Женщины в палате вставали. Кто падал с койки на пол тяжелым бревном. Кто медленно выбрасывал скалки ног из-под пододеяльника. Кто уже толкся в дверях, встречая гром кухонной каталки слабыми криками. А кто не поднялся, так и лежал, глаза в потолок, зубы на крючок.

– Да. Я убила. Сынка своего! Крошечную ласточку мою. Маленький совсем. Такой хорошенький. – Синичка показала, растопырив руки, величину ребенка, как рыбак показывает размер выловленной рыбы. – Я аборт хотела. Он мне не нужен был. Я не хотела рожать. А вот родила. Я одна. Я б его не подняла. У меня зарплата восемьдесят.

– Дворничиха, что ли?

Манитин шепот обволакивал трясущуюся головку Синички свадебной легкой фатой.

– Не-а. Хористка. В оперном.

– В театре? – Манита облизнула сухие губы. Ей до смерти захотелось запеть. Заголосить на весь Корабль, и чтобы на камбузе, на капитанском мостике и в клепаном трюме, везде услышали. – Здорово!

– Я его задушила… и пела ему… не хор… нет… Виолетту. Последнюю арию. Простите!.. навеки… о счастье… мечтанья…

Прянула у Маниты из рук. Вверх. Расправила тощие плечики-крылышки. Вот-вот взлетит. Раскинула руки. Потом притиснула к груди. Сжала добела. Широко раскрыла рот. Птица, пой! И пела! Заливалась! Стекла дребезжали. Никель коек драгоценно блестел. Простыни струились на пол атласными драпировками, фламандскими чахоточными кружевами. Голос из Синички вылетал дивный, сумасшедший.
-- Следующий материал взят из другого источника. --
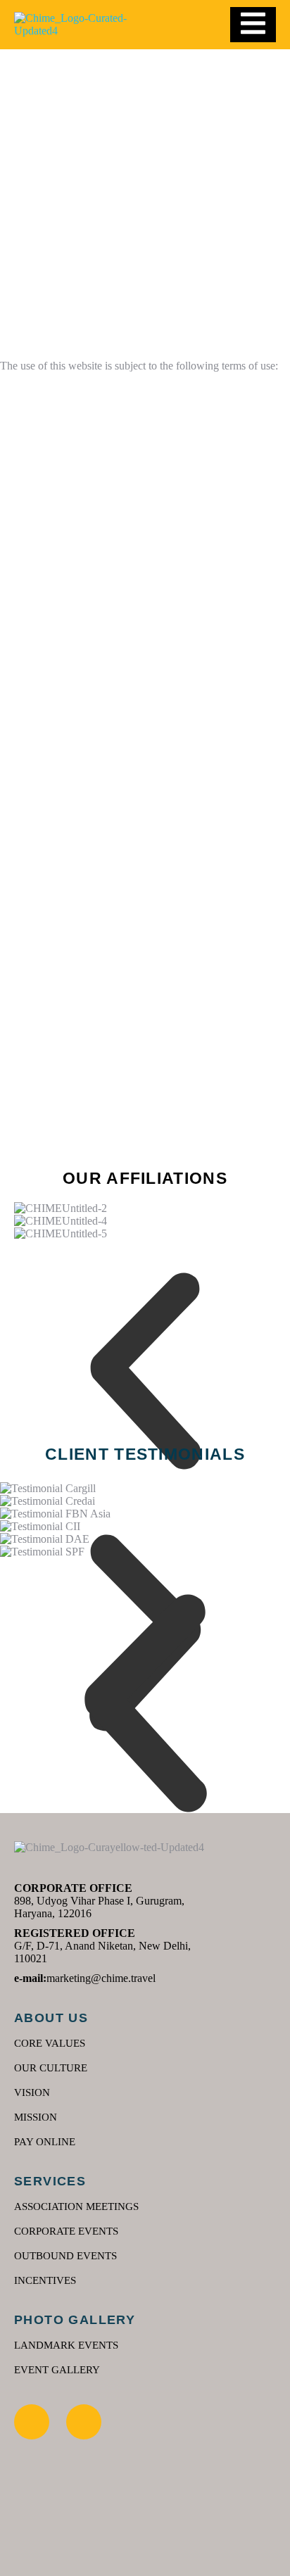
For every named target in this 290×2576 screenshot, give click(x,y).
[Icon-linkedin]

Возжигал смрадный воздух вокруг ее растрепанных кудряшек.

– О боже… великий!.. услышь ты… моленья… И жизни… несчастной…

Манита заклеила себе рот ладонью. Рыданье рвалось наружу. Она его не пускала. Держала в клетке.

– Прости… прегрешенья!..

Сгорбиться. Уткнуть лоб в колени. Пока она поет. Музыка. Отец! Ты такого в театрах своих не слыхивал. Пробивает мозг. Застревает дротиком в грудине. Вылетает из-под лопатки острым копьем. А может, тем смеющимся ножом, в руке насильника, в старом осеннем сормовском парке.

– Прости… прости!..

Скрюченная в плаче фигура. Над ней – поющая, летящая.

И ржущая, кишащая, свистящая, кипящая палата. Женщины не молчали. Не слушали, нет. Они пели, вопили, говорили, смеялись, рыдали вместе с Синичкой. Хором.

Синичка была солистка, а они все были хор.

А Манита, единственный слушатель в зрительном зале, горбилась в судороге горя и счастья. Не выдержала – заорала. Мощно. Свободно. В полный голос. Вторя Синичке. Подняв голову.

«Вой, рыжая собака. Это одно, что тебе остается!»

Дверь лязгнула и распахнулась. Из корабельного сумрачного коридора, с россыпью волчьих красных глаз под серым потолком, надвинулась грохочущая каталка. На ней развозили пищу для лежачих. Для насильно привязанных к кроватям. Для тех, кто в ступоре застыл: к ним приставлены кормильцы, им разжимают зубы черенком ложки или ножом и впихивают в рот жижу, кашу-размазню, суп-пюре. Если больной крепко зажмет зубы – его кормят, вставляя резиновую кишку в зад.

– Прости…

Последнее «ля» забилось под потолком, сложило крылья, упало камнем вниз. Манита глядела на крохотные ручки, убившие новорожденного младенца. Ребенок! Он бы вырос и стал таким же. Он нюхал бы эту, вот эту вонь и гарь. Грыз горбушку ржаного и глотал подгорелую овсянку. И его ославили бы сумасшедшим, как и всех их; ибо кто поручится, что все они тут больные, и никто тут не здоров?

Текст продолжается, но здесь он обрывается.